LeedsHack Digital Pet
About the Project
I built a desktop learning companion: a small Live2D cat that lives on your screen and helps you stay focused in a gentle, playful way. It reacts to your activity, encourages you when you’ve been focused for a while, nudges you when you’ve been idle, and lets you chat when you need a quick boost. It also responds to you in real time—following your mouse with its gaze and reacting to live keyboard input. Instead of a cold productivity timer, it feels like a friendly study buddy.
Use Cases
Use cases: exam prep, writing essays, coding, homework, and any long study session that needs sustained focus. Challenge fit: the prompt asks us to reboot learning systems or improve time management in a playful way.

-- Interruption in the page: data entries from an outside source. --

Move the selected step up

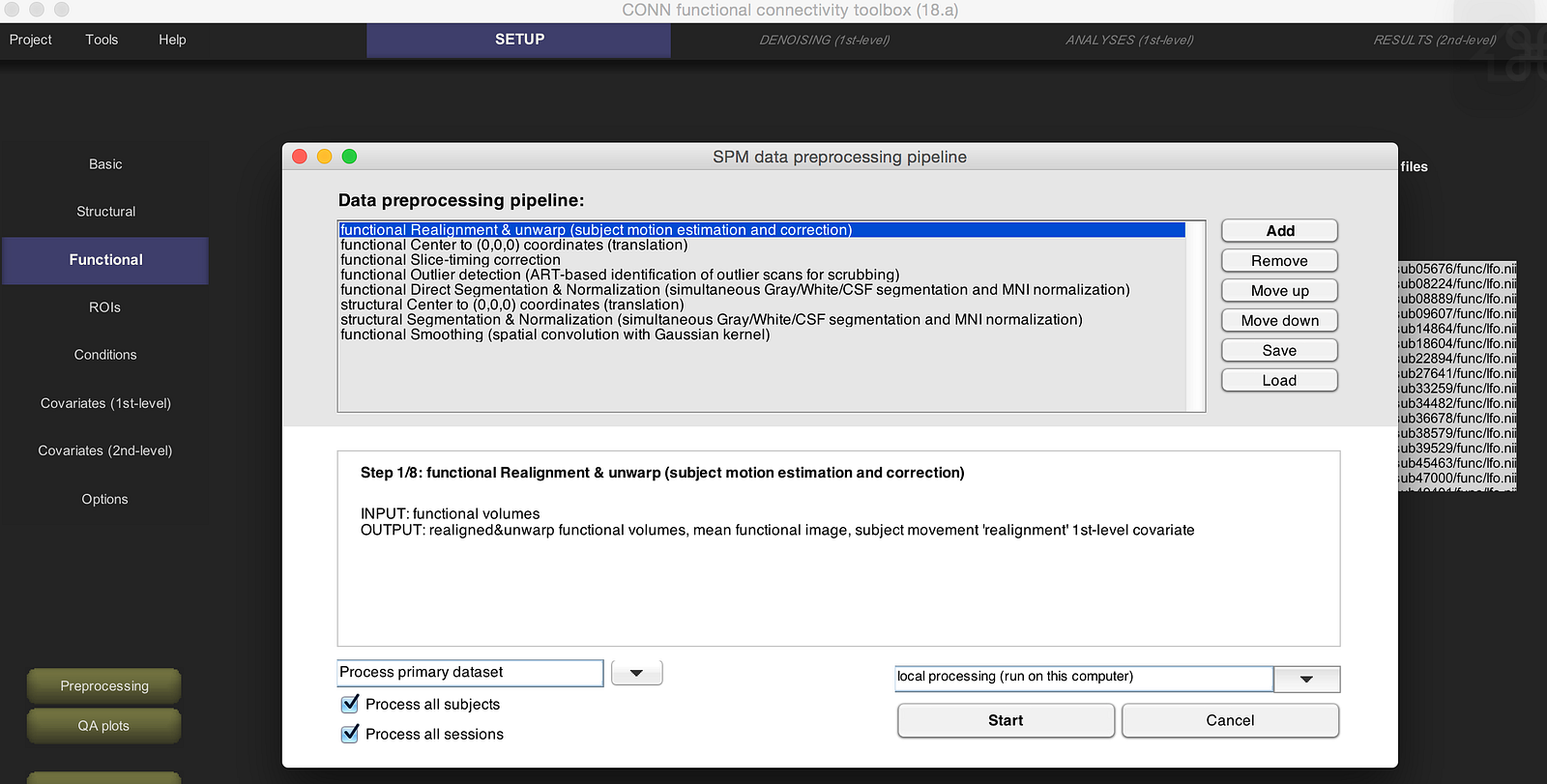click(1279, 291)

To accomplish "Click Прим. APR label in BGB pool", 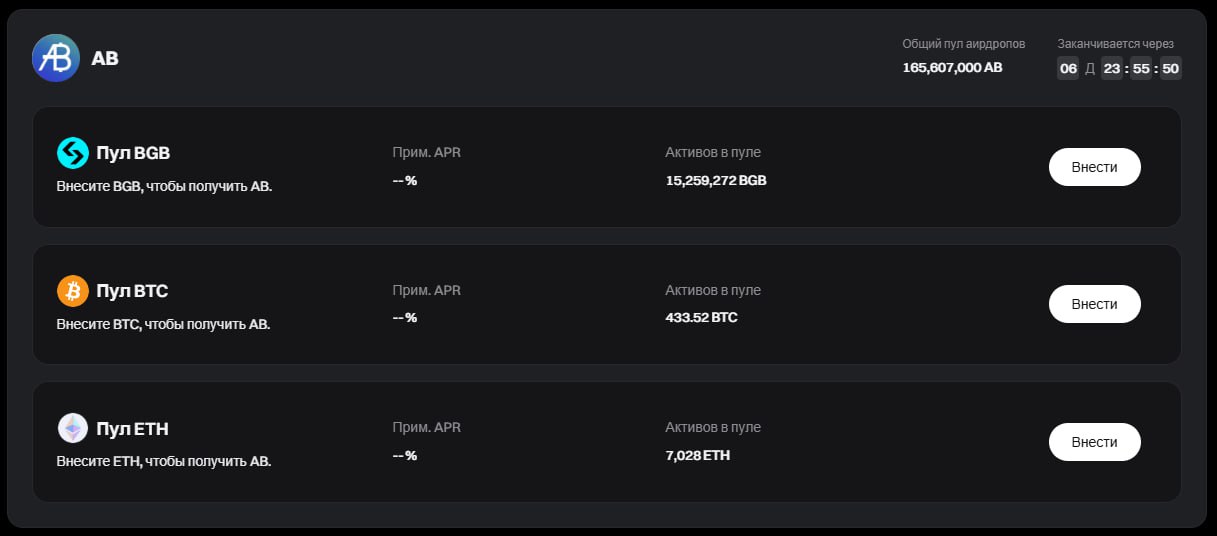I will pos(427,152).
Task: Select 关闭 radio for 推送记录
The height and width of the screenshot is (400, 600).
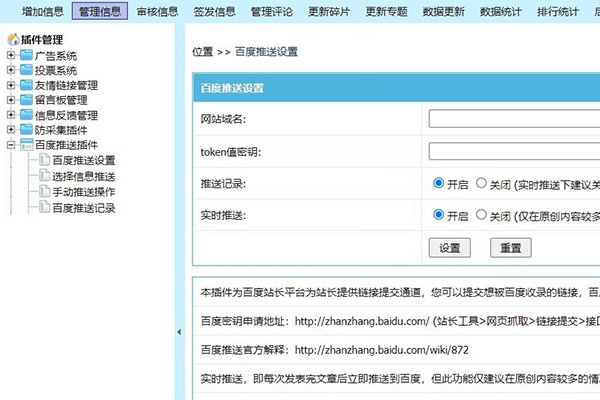Action: [481, 184]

I turned traditional “timers and notifications” into a companion system:
- Time management: tracks focus time, idle time, and typing rhythm to suggest breaks.
- Playful: a desktop pet makes it feel light and approachable.
- Mental health friendly: nudges are warm and brief, not demanding.
How I Built It
- Desktop app: Tauri v2 + Vue 3 + Vite for a lightweight cross‑platform shell.
- Live2D animation: real‑time canvas rendering with mouse/keyboard interaction.
- State & logic: Pinia stores track focus, idle time, and input rhythm.
- AI responses: Bun + Hono + tRPC API streams short supportive messages.
- Focus visualizations: a heatmap view + streak counts for habits.
- Customization: opacity, size, always‑on‑top, pass‑through, autostart, and language support.
What I Learned
- How to integrate system‑level input listeners in a desktop app.
- Live2D animation control tied to real user events.
- Building a consistent bilingual UX with i18n.
- Tuning AI output to be short, warm, and non‑intrusive.
Challenges I Faced
- Non‑intrusive input tracking: listening without disturbing real workflows.
- Timing the nudges: too frequent feels annoying, too rare loses value.
- Performance vs. scaling: Live2D + window resizing required optimization.
- AI tone control: keeping responses friendly and concise every time.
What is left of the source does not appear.